Reproduce

To reproduce a run, match the full software stack. A different stack is a different experiment. The values below are the minimum spec. The repository holds the exact dated manifests.

Pinned stack

Component	Pinned value
GPU	2× AMD Radeon AI PRO R9700 32 GB (gfx1201, RDNA 4 / Navi 48)
CPU / RAM	AMD Ryzen 9 9950X3D · 96 GB DDR5-6000
OS / kernel	Kubuntu 24.04 · kernel 6.17
ROCm	`7.2.0`
vLLM	`0.19.0+rocm721`
Quantization	AWQ W4A16 (compressed-tensors); `llm-compressor 0.10.0.2`

Every benchmark JSON record captures the full version set (rocm_version, vllm_version, torch_version, torch_hip_version) plus the complete env-var dictionary. Dated software and system manifests (pip freeze, ROCm, kernel) live under environment/ in the repository.

Mandatory gfx1201 environment variables

These variables are required on this platform. They are public engineering content.

unset PYTORCH_ALLOC_CONF
export VLLM_ROCM_USE_AITER=0
export AMD_SERIALIZE_KERNEL=1            # NOT 3, rejected by current PyTorch
export HIP_LAUNCH_BLOCKING=1
export ROCR_VISIBLE_DEVICES=0,1          # exclude the iGPU (RAPHAEL)

Mandatory model-construction flag

For every model with hybrid attention, enforce_eager=True is mandatory. The default CUDA-graph capture crashes with HSA_STATUS_ERROR_INVALID_PACKET_FORMAT on gfx1201. This is a runtime constraint, not a model defect.

Serving a released model

The released AWQ checkpoints ship vLLM usage snippets for two platforms on their HuggingFace cards: AMD ROCm validated, NVIDIA portable via the awq_marlin kernel. On this platform, a single-card variant is served roughly as below. The model card gives the exact per-variant invocation.

# after exporting the gfx1201 env-var floor above
vllm serve mozarcik/Llama-PLLuM-8B-chat-2512-awq \
  --tensor-parallel-size 1 \
  --max-model-len 2048 \
  --enforce-eager

Sanity checks go to the /v1/completions endpoint with the chat template bypassed. See Results for why.

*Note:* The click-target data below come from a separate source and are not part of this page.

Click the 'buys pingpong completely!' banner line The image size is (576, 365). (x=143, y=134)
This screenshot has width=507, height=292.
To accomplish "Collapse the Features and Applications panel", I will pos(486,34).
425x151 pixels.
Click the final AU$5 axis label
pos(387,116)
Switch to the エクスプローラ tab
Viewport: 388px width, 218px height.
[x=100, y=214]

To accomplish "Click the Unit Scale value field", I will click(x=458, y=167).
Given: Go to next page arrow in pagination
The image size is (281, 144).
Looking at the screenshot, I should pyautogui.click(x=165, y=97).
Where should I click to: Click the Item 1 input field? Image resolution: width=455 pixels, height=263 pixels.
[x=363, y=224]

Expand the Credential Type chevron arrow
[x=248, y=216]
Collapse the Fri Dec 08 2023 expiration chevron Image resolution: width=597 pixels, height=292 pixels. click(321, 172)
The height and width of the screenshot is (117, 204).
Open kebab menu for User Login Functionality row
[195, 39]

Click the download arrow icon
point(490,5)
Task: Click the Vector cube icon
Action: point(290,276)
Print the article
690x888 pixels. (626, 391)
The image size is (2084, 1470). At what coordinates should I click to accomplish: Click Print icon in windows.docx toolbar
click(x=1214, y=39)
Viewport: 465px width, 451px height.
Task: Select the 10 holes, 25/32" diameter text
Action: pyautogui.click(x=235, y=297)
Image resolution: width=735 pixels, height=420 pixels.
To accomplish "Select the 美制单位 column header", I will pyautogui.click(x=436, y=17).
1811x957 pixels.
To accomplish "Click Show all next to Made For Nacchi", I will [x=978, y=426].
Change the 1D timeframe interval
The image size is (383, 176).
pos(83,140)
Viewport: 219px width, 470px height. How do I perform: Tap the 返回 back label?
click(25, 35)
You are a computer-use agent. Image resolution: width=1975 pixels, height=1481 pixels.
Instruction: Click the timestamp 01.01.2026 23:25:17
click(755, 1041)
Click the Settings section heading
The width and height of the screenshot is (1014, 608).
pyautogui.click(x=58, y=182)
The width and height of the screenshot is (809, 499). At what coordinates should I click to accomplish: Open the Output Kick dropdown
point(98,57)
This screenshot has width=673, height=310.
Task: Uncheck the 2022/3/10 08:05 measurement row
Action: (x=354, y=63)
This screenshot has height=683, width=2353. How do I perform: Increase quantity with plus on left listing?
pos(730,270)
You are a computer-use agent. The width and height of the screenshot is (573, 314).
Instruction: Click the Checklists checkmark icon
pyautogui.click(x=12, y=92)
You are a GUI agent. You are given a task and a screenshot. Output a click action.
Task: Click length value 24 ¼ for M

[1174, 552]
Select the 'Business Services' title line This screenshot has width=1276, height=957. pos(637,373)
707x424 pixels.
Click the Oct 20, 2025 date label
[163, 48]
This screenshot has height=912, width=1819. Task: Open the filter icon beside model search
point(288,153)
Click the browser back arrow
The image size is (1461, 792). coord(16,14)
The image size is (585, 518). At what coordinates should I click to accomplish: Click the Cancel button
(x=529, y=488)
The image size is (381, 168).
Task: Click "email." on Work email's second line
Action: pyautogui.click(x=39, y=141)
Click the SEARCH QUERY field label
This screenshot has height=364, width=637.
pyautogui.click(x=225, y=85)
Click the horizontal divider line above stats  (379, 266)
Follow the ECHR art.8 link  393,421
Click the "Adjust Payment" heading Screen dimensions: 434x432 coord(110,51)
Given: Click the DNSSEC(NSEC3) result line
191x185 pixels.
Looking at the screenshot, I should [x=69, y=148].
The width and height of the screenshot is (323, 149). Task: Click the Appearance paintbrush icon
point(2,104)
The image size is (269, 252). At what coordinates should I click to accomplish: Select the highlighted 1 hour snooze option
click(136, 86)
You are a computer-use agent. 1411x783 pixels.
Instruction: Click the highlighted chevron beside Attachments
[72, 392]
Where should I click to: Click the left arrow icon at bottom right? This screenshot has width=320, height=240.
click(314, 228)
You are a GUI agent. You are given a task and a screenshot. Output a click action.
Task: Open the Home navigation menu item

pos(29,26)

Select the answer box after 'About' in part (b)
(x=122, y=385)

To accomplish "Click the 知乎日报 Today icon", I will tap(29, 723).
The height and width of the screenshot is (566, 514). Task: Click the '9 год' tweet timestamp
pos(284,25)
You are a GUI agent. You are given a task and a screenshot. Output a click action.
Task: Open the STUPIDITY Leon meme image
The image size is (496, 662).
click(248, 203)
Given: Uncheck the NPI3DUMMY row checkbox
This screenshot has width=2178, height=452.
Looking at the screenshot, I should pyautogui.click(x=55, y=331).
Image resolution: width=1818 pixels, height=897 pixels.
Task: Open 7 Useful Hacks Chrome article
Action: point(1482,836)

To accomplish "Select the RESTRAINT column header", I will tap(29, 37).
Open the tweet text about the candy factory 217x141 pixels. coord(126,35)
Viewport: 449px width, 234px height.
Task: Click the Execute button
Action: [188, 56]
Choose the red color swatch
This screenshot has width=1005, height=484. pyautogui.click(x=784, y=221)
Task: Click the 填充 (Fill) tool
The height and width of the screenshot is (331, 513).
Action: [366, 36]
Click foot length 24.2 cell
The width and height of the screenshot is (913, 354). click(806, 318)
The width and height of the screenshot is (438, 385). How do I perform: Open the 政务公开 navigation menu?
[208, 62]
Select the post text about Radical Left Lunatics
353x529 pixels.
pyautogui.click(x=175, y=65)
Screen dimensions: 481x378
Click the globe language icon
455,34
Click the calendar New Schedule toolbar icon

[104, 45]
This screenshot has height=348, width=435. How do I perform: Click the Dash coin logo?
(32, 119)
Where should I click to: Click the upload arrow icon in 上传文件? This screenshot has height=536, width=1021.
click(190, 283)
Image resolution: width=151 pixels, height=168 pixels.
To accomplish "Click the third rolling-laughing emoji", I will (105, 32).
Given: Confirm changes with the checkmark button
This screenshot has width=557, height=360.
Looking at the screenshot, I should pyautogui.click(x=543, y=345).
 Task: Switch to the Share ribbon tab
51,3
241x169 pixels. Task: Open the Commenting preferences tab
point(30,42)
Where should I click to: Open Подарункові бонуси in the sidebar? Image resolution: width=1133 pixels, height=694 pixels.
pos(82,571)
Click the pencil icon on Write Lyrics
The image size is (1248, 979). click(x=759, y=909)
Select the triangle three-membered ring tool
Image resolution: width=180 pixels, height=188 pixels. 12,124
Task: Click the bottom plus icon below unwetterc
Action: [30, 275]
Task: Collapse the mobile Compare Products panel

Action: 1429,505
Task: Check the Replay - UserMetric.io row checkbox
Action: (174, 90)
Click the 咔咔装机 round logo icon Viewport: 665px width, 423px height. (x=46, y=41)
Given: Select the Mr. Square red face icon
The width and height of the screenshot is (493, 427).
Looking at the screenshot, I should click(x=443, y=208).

What you can reproduce from public artifacts

The engineering envelope. Load behaviour, weight footprint, KV-cache budget, and max-concurrency for each released checkpoint. These figures are on the Results page and the model cards.
The quantization. Re-quantize any base checkpoint against the published calibration corpus with the pinned llm-compressor version. The 8B and 12B were quantized locally on one R9700. The 70B family was quantized on an AMD Instinct MI300X (192 GB) via the AMD Developer Cloud on DigitalOcean, under the AMD Developer Program. A 70B AWQ pass needs more memory than two R9700 cards leave free. The scripts and their MI300X paths are under calibration/quantization/.
The methodology. The full Phase 1 and Phase 2 protocol, statistical design, and plotting scripts are in the repository.

The Phase 2 numerical results (per-N throughput, latency distributions, energy per token) and the figures needed to reproduce the scaling analysis are held back until the papers are published. The raw results tree (benchmarks/results/) is gitignored and kept locally only.